La posologie et la durée peuvent-elles être modifiées sous la cascade?
S’il s’agit d’un médicament vétérinaire autorisé pour l’espèce et l’indication en question, vous êtes tenu de suivre le RCP. Si le médicament est pour une indication différente, vous pouvez modifier la dose sous votre propre responsabilité si vous pouvez le justifier.
Puis-je utiliser un produit médical à usage humain provenant d’un autre pays?
D’un autre pays de l’UE : oui. D’un pays tiers : non. Dans ce cadre, les pays de l’AELE (Norvège, Liechtenstein, Islande) ne sont pas considérés comme des pays tiers.

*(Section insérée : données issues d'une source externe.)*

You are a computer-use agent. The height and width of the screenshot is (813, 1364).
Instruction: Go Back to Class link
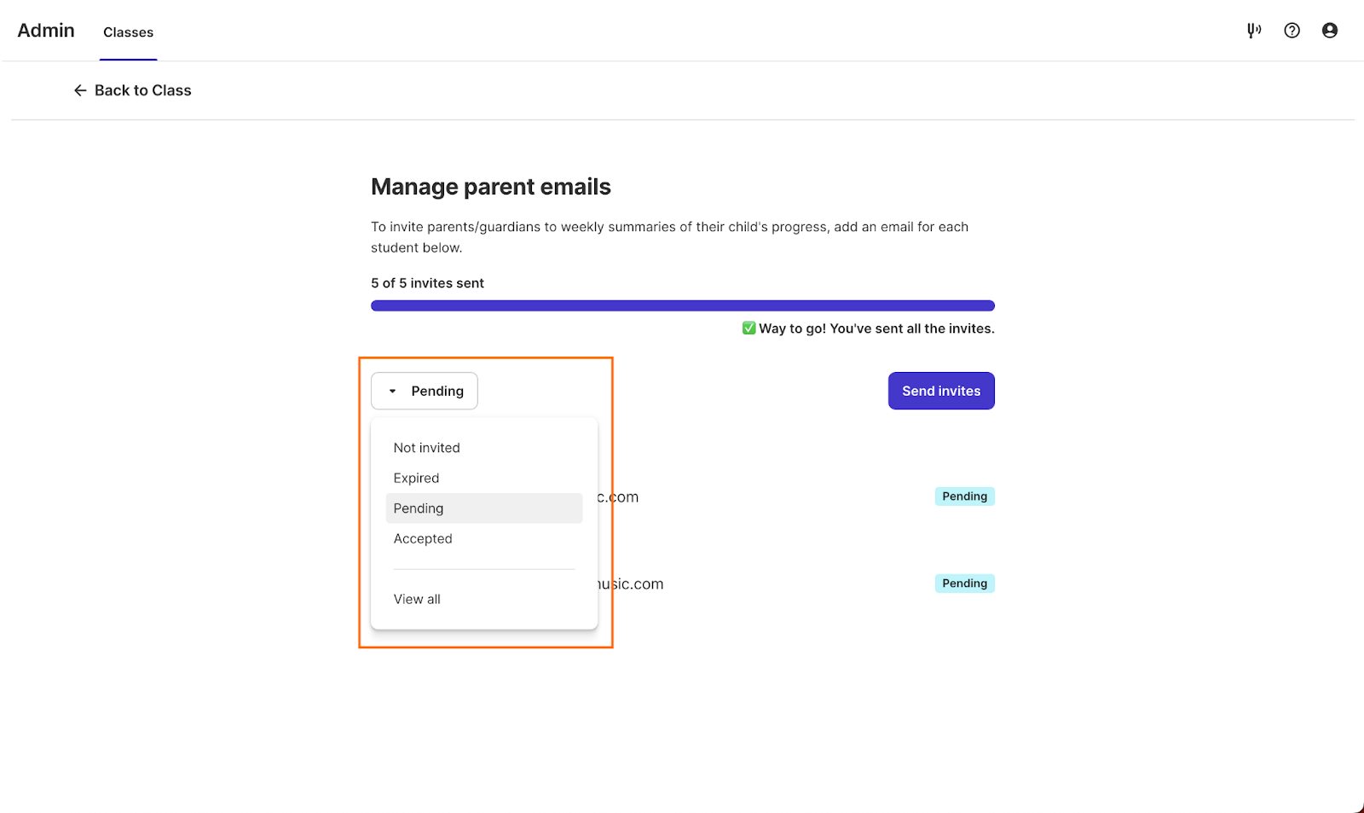(132, 90)
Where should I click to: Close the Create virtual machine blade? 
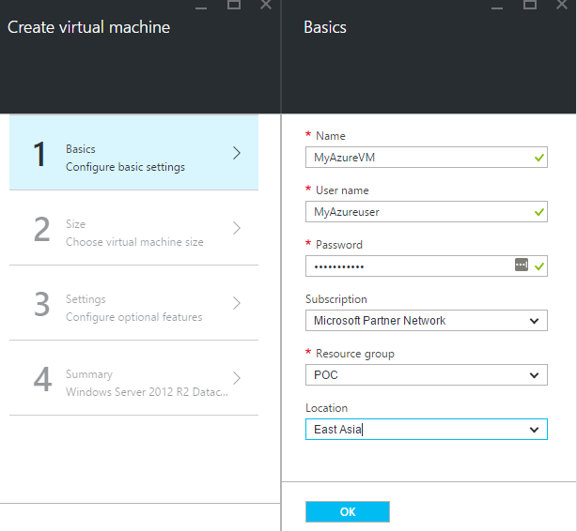[267, 6]
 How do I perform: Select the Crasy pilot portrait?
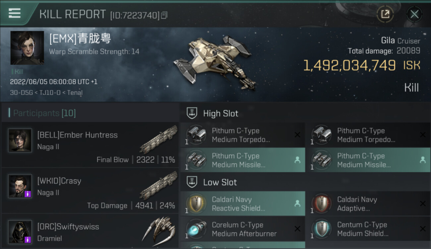20,186
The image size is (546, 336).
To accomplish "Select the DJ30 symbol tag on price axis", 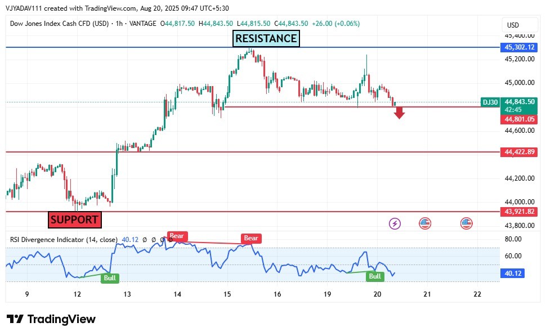I will tap(490, 102).
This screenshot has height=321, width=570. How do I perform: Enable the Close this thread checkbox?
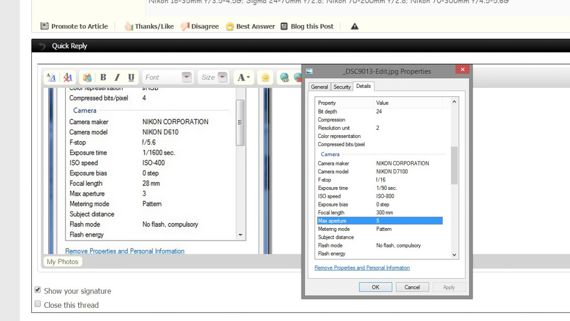pos(38,304)
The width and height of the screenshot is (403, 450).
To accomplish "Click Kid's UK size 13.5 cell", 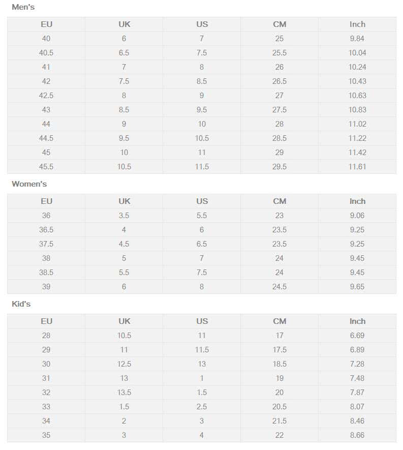I will [x=124, y=393].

La Suisse et le Royaume-Uni, si.
Qu’en est-il des vaccins autogènes, tombent-ils sous la cascade?
Non. Cependant, dans des circonstances exceptionnelles et si aucun vaccin autorisé n’est disponible, il pourrait être envisagé [NDLR, l’interprétation de cette règle peut différer par État membre].
Qu’en est-il des vaccins?
La cascade interdit explicitement l’utilisation de vaccins en provenance de pays tiers.
Où puis-je consulter la vue d’ensemble de tous les médicaments vétérinaires disponibles dans l’UE?
La base de données UPD (medicines.health.europa.eu/veterinary/fr) vous aidera à trouver n’importe quel médicament vétérinaire autorisé dans l’UE.
Quelle est la différence entre une utilisation «hors AMM» et une utilisation sous la cascade?
Un usage «hors AMM» sera illégal. Il convient de soit utiliser un médicament vétérinaire comme prévu par la RCP soit utiliser un produit sous la cascade.